THE REQUEST — Copy out everything in the material from the line containing "Image resolution: width=880" down to the line containing "[x=822, y=66]", both included, but increase every coordinate in the answers by 22, and leave out the pictures. Give only those lines.

AVAILABLE RECORDS —

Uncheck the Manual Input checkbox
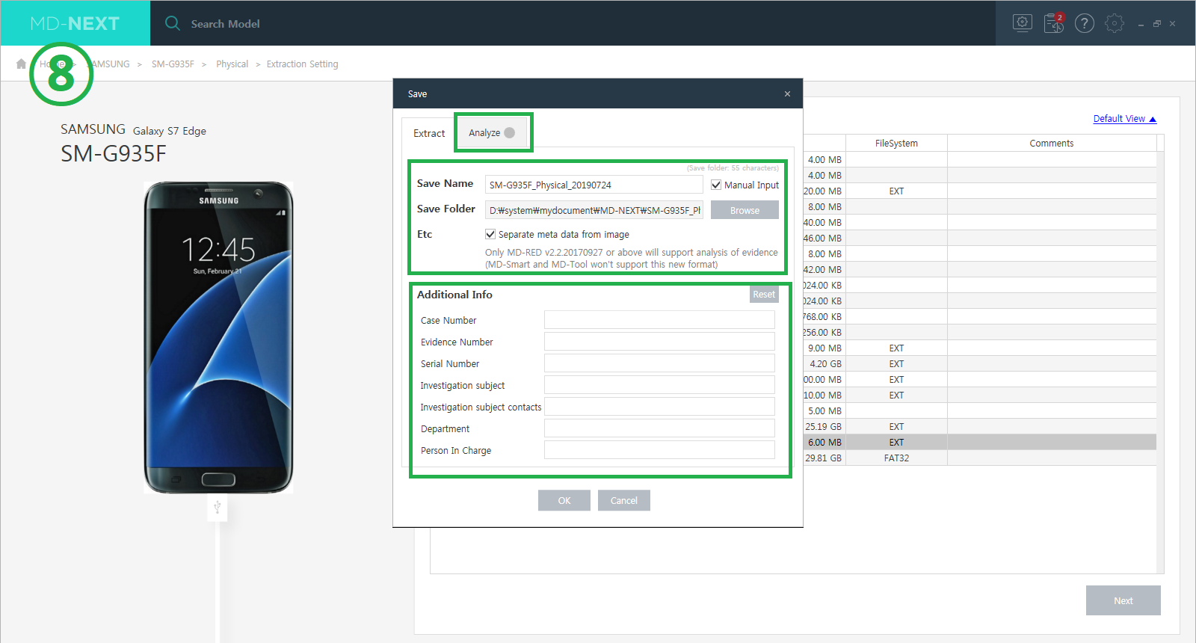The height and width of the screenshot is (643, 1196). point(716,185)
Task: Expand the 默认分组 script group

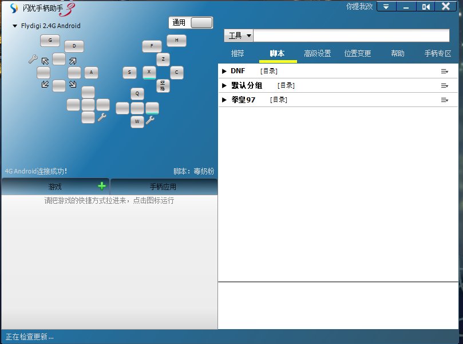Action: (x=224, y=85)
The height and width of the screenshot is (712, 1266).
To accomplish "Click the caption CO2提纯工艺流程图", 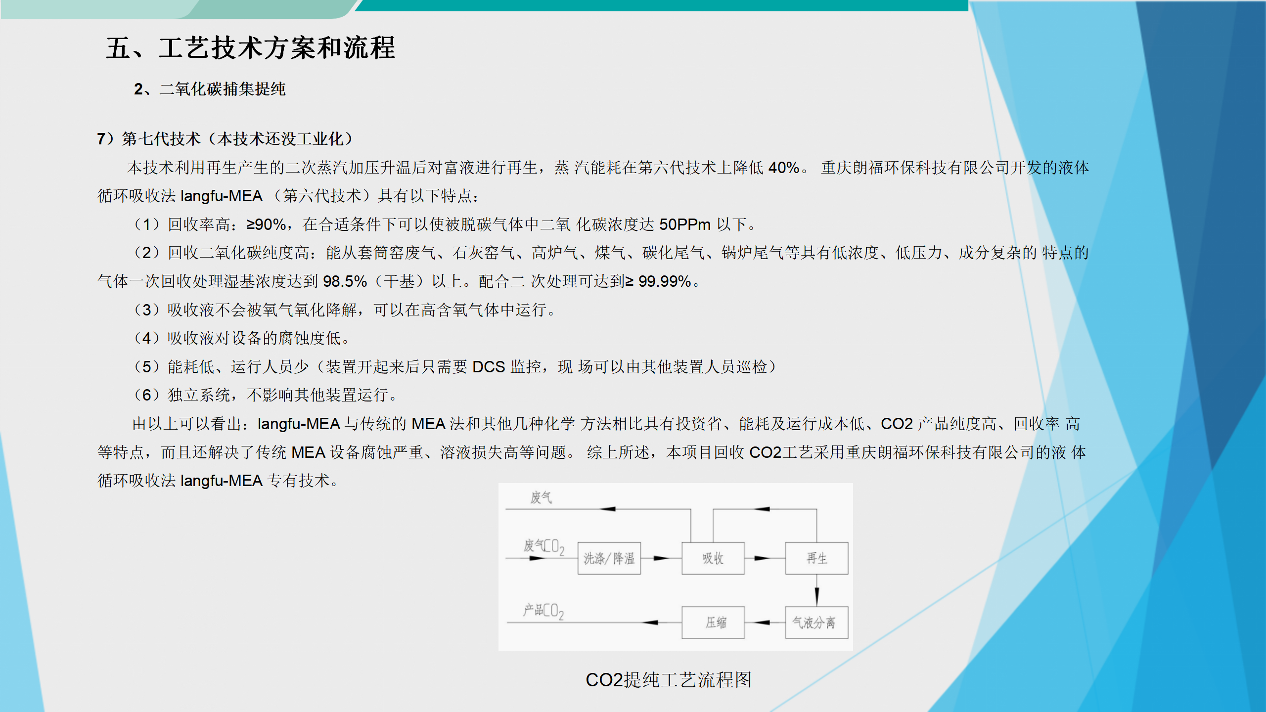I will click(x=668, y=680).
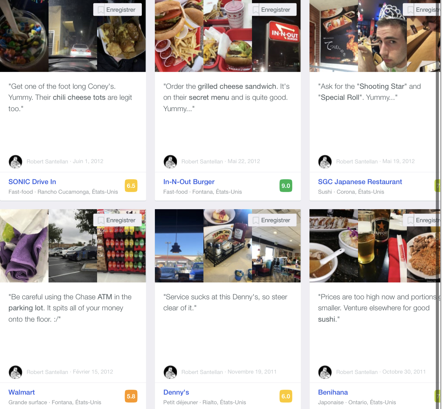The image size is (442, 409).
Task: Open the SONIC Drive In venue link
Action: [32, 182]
---
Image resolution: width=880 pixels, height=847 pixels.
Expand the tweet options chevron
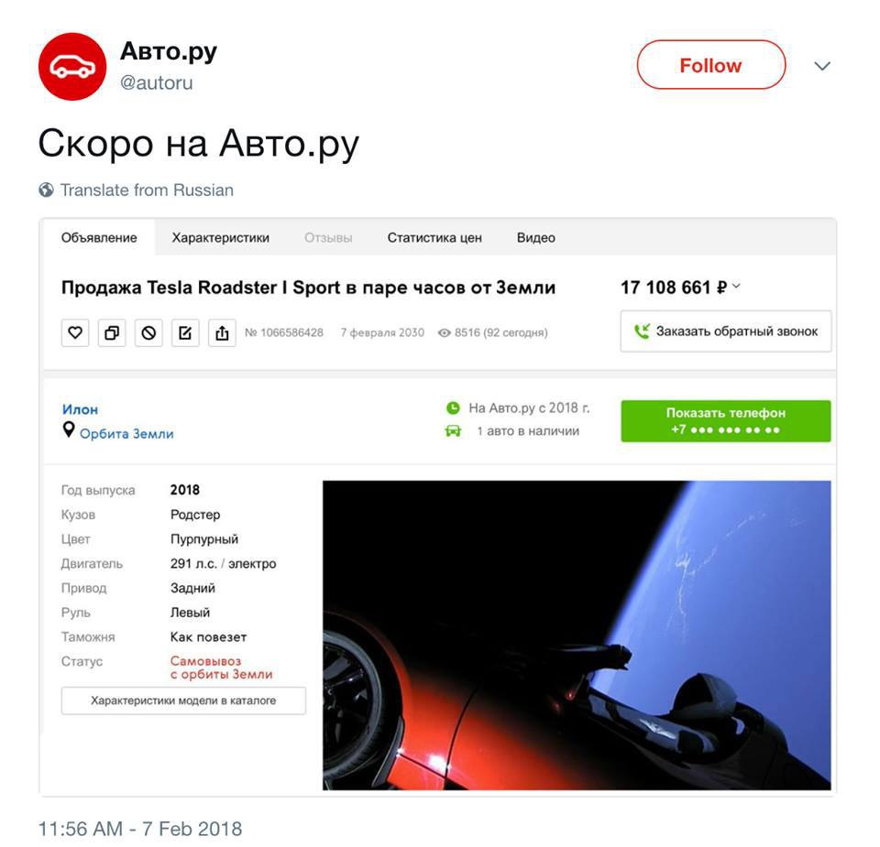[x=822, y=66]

EXERCISE OUTPUT —
Image resolution: width=880 pixels, height=847 pixels.
Expand the tweet options chevron
[x=844, y=88]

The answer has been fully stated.